§ Short problem
Return each line from the rows below that contains the word "heading", copying each one in full.

[Dataset items]
--- START ---
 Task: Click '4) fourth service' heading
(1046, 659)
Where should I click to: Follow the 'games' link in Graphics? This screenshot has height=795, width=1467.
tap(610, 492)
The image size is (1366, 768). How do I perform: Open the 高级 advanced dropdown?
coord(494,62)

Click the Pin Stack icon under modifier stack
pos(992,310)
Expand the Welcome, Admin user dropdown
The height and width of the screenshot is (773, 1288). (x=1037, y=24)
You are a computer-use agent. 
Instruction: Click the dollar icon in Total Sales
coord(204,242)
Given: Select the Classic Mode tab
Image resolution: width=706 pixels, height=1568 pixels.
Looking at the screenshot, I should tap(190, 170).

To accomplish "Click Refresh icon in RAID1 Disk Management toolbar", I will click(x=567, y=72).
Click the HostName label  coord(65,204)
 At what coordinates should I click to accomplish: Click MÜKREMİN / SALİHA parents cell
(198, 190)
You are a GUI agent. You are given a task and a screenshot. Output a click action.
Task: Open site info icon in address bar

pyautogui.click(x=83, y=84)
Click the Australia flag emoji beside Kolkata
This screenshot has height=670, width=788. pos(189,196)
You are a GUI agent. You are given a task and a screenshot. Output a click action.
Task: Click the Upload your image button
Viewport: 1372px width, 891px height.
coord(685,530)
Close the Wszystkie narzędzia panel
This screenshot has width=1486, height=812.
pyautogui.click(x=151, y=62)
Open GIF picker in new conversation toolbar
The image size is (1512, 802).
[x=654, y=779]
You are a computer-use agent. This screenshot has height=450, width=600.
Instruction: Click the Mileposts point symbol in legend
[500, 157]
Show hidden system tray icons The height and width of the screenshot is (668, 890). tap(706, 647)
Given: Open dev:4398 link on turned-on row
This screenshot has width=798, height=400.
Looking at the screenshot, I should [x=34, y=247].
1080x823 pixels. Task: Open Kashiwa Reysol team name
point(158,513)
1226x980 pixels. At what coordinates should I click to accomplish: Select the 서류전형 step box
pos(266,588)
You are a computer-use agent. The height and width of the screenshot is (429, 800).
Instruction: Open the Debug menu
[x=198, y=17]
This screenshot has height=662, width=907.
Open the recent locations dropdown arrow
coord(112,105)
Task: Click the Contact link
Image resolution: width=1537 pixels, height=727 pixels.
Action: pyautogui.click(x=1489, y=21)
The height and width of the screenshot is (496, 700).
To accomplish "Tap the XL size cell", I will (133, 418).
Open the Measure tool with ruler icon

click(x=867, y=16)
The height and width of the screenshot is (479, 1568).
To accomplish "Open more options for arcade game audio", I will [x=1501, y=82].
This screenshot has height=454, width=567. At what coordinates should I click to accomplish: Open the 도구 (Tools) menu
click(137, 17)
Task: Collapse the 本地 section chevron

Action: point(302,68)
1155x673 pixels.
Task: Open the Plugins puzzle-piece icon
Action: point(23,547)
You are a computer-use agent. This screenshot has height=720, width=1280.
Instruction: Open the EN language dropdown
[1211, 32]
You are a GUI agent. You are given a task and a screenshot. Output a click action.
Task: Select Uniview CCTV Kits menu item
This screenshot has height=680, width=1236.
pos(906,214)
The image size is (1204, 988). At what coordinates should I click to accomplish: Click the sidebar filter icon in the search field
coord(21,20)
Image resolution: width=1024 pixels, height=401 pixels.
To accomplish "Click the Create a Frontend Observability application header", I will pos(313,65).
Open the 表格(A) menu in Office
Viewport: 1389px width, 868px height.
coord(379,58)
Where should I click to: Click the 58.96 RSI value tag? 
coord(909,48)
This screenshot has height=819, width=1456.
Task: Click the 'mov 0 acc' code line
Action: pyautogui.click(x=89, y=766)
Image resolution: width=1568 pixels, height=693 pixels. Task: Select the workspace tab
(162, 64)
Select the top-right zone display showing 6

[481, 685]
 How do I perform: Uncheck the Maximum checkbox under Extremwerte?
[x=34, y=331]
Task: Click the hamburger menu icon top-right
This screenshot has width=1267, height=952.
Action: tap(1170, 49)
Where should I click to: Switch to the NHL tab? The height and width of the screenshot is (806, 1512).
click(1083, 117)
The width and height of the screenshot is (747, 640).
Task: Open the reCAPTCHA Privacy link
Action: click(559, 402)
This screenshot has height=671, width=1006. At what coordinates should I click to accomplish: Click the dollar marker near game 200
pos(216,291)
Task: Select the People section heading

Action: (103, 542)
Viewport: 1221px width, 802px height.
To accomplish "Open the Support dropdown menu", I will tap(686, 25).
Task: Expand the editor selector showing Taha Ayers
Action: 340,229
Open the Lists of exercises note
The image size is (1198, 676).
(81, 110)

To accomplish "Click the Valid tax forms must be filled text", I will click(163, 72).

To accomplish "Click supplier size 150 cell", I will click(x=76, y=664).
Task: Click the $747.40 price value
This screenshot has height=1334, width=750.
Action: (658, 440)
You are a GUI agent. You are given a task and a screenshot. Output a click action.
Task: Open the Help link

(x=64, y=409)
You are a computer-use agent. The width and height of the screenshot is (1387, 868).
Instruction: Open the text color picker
--- END ---
§ In response
 Task: Click '4) fourth service' heading
Task: Select the People section heading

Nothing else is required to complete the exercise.